» **Brief**
The records below hold a stretch from the line with "This screenshot has height=421, width=556." through the line with "The height and width of the screenshot is (509, 628)."; return exactly those lines, ends included, and nothing more.

━━ Records ━━

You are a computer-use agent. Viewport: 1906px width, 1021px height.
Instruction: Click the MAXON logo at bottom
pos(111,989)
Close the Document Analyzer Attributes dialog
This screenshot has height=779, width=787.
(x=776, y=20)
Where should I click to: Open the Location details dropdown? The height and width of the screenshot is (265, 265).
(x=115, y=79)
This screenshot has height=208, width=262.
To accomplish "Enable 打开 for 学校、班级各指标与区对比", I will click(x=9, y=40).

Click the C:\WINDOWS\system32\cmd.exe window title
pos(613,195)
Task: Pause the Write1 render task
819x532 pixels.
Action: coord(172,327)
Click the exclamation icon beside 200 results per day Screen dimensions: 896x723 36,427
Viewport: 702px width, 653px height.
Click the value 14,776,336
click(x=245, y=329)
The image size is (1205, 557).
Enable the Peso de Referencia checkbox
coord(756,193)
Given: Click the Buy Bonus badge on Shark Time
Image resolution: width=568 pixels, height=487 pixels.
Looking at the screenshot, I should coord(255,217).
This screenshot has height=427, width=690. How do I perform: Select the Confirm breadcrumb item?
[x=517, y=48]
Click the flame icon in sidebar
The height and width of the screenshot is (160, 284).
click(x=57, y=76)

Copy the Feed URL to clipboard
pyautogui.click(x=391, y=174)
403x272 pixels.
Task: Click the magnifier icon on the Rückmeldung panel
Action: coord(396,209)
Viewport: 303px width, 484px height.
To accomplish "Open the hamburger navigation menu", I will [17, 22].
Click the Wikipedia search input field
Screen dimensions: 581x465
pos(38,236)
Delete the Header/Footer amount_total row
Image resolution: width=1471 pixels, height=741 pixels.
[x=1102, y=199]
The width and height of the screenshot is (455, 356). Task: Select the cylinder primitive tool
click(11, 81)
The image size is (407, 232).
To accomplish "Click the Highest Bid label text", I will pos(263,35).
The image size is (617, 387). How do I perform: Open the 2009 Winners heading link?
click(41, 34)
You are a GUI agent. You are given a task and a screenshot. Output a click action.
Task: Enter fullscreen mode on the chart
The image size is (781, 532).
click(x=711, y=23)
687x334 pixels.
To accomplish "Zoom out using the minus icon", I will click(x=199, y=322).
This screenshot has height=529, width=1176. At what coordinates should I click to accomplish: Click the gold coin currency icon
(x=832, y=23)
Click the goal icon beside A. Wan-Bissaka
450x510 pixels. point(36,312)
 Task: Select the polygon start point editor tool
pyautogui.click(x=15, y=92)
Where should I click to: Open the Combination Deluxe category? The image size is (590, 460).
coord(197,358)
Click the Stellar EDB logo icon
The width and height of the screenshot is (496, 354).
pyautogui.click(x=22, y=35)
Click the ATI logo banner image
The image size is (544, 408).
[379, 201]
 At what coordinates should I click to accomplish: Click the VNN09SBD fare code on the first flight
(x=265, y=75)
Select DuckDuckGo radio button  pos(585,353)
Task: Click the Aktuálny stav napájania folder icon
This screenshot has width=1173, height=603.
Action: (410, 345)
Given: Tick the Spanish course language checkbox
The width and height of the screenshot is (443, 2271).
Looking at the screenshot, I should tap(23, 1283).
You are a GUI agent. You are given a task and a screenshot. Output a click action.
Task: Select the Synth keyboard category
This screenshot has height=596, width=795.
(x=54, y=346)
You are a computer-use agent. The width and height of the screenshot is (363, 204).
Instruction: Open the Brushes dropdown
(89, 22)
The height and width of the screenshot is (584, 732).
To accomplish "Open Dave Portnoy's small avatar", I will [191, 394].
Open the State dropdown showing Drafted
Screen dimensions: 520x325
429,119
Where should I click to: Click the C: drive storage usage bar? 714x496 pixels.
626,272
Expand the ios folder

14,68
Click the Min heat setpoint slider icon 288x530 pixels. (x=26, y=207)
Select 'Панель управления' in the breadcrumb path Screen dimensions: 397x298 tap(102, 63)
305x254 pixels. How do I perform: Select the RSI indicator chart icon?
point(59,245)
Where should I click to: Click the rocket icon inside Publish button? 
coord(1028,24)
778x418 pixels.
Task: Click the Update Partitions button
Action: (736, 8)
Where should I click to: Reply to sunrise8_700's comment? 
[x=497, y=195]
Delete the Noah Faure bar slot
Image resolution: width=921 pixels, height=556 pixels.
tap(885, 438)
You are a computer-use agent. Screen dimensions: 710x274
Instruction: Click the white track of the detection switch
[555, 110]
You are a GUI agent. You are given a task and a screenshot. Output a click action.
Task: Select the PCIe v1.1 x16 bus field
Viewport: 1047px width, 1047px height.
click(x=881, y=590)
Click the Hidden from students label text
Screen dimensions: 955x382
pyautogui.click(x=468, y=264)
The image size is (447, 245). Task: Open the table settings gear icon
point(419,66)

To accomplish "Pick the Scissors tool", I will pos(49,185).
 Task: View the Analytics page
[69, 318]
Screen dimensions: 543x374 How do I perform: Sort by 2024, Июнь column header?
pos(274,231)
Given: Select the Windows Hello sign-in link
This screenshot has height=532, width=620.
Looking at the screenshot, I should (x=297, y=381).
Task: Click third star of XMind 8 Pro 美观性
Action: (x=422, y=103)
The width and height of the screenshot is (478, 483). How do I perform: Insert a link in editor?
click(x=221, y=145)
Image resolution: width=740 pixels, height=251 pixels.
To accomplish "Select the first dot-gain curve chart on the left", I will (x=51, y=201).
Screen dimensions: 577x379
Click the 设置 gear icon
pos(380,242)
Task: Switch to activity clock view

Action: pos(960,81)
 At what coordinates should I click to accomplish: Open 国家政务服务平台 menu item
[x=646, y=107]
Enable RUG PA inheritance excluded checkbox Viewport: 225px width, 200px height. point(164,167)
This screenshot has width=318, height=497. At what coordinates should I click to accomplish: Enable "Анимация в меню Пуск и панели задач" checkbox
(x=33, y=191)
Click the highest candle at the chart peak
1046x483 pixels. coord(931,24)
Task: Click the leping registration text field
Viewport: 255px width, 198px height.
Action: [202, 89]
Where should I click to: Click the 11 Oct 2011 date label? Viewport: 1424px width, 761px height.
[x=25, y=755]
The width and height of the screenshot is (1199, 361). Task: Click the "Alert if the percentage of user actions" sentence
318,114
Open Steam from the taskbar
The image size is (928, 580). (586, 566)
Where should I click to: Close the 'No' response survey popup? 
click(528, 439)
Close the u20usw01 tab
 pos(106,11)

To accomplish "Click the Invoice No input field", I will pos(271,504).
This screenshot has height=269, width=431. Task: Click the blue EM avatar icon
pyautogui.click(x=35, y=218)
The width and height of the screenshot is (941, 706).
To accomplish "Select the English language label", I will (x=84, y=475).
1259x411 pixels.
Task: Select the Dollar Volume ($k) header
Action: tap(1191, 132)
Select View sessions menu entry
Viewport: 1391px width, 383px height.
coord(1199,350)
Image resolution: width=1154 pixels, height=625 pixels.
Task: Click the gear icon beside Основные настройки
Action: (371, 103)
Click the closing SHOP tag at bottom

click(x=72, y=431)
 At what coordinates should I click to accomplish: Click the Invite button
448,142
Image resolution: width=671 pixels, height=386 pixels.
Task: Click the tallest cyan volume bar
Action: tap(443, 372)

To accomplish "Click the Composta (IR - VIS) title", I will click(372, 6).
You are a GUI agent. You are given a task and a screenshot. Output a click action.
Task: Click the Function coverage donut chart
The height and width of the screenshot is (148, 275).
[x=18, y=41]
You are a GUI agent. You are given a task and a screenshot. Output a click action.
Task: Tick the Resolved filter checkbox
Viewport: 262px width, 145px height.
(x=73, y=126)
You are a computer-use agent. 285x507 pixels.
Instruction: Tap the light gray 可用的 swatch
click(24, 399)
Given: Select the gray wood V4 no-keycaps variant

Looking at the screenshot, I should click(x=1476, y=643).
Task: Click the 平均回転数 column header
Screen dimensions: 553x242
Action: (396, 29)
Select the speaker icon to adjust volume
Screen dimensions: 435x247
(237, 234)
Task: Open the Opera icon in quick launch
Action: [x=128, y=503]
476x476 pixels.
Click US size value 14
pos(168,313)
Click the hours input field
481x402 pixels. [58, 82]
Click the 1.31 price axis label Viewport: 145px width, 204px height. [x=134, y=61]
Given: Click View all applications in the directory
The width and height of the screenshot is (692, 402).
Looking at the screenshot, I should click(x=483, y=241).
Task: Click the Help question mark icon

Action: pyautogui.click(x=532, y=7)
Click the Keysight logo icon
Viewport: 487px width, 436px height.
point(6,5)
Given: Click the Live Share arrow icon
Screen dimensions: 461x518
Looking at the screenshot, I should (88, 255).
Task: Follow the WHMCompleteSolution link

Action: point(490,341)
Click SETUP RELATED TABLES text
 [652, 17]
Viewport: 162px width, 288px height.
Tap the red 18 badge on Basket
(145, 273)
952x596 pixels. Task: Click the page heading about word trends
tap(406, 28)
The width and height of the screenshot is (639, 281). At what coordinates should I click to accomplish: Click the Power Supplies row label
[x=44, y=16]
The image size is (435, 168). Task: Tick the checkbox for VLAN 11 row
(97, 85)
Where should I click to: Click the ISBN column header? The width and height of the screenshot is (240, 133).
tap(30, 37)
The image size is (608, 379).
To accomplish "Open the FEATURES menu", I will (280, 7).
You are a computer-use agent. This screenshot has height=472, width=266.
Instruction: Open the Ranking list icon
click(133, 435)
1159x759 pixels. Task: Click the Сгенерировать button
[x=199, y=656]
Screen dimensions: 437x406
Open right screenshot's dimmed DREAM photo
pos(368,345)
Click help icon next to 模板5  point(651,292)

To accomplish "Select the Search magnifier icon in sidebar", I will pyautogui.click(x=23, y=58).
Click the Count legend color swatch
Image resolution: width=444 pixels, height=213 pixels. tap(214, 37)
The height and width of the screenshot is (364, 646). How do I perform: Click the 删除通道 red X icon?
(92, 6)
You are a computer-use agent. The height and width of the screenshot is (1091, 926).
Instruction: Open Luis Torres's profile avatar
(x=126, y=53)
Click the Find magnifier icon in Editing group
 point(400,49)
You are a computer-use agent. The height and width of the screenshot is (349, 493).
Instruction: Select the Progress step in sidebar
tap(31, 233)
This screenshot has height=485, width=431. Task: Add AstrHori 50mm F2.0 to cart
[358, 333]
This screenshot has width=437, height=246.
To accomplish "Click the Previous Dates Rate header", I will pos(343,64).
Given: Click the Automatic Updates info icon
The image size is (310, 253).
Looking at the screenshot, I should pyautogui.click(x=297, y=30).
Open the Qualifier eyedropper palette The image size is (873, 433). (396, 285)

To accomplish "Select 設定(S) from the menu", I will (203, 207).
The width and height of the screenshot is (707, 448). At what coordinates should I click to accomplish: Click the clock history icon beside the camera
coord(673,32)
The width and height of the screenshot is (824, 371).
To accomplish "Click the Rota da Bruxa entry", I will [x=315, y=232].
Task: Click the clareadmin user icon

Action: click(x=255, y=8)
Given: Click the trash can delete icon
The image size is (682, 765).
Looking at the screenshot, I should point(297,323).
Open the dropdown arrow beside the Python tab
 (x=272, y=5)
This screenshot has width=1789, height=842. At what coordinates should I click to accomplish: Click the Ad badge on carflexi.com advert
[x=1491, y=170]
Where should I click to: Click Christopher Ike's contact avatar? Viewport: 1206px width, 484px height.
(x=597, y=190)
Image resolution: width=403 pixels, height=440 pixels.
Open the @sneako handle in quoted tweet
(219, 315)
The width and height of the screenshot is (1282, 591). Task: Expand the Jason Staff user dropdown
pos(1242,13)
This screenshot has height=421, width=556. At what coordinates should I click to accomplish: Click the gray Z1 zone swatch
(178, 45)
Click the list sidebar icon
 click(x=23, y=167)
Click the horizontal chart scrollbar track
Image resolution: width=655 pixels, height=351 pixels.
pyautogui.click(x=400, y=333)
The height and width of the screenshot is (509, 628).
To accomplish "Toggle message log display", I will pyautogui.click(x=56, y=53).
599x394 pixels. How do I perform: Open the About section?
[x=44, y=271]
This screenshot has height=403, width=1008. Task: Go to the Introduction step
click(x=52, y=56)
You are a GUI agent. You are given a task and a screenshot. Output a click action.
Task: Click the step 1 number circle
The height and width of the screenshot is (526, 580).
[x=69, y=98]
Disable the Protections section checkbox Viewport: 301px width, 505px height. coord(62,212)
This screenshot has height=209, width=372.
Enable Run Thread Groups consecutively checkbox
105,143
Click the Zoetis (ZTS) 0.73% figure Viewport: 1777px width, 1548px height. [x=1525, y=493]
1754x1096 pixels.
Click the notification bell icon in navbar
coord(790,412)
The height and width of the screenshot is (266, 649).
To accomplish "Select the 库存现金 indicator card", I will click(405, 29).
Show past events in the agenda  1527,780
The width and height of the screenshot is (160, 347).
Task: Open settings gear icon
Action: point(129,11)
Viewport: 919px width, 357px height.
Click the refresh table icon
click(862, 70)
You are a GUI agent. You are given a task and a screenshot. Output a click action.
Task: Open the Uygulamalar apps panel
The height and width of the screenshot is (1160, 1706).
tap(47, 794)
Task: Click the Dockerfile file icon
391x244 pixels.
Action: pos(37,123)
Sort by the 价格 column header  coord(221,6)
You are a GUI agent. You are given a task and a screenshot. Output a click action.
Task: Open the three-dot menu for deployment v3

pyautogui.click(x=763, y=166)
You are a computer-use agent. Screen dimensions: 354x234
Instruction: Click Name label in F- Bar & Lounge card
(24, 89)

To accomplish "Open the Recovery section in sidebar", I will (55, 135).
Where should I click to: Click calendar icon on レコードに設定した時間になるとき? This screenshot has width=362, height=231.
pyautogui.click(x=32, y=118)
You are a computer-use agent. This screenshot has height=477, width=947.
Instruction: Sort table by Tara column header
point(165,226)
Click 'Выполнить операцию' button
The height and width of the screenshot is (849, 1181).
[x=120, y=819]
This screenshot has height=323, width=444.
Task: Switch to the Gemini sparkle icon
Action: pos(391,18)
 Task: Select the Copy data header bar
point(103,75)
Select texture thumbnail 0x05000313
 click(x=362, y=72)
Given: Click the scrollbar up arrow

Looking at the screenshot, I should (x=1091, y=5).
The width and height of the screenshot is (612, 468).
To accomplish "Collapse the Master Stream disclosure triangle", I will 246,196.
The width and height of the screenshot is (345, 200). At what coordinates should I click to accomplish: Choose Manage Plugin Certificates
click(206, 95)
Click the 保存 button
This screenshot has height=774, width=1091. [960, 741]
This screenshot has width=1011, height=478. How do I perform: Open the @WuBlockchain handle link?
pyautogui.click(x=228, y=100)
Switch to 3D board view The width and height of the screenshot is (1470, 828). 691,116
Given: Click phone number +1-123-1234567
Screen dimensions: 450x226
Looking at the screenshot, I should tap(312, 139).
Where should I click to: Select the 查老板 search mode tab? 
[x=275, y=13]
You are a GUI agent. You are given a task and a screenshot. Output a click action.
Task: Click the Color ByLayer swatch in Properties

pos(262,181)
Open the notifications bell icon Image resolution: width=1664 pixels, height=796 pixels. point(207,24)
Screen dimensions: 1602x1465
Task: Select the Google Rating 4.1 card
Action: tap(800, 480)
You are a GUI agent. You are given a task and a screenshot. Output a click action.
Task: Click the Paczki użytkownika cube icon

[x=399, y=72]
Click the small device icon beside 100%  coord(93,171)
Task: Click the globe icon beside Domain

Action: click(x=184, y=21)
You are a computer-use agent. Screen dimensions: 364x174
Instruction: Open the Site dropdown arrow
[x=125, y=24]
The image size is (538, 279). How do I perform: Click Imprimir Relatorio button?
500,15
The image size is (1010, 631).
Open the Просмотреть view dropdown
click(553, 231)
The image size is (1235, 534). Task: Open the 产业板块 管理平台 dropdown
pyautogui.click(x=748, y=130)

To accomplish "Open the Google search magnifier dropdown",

━━━

» **Answer to the problem**
This screenshot has height=421, width=556. At what coordinates should I click to accomplish: Click the gray Z1 zone swatch
(178, 45)
Click the list sidebar icon
 click(x=23, y=167)
Click the horizontal chart scrollbar track
Image resolution: width=655 pixels, height=351 pixels.
pyautogui.click(x=400, y=333)
The height and width of the screenshot is (509, 628).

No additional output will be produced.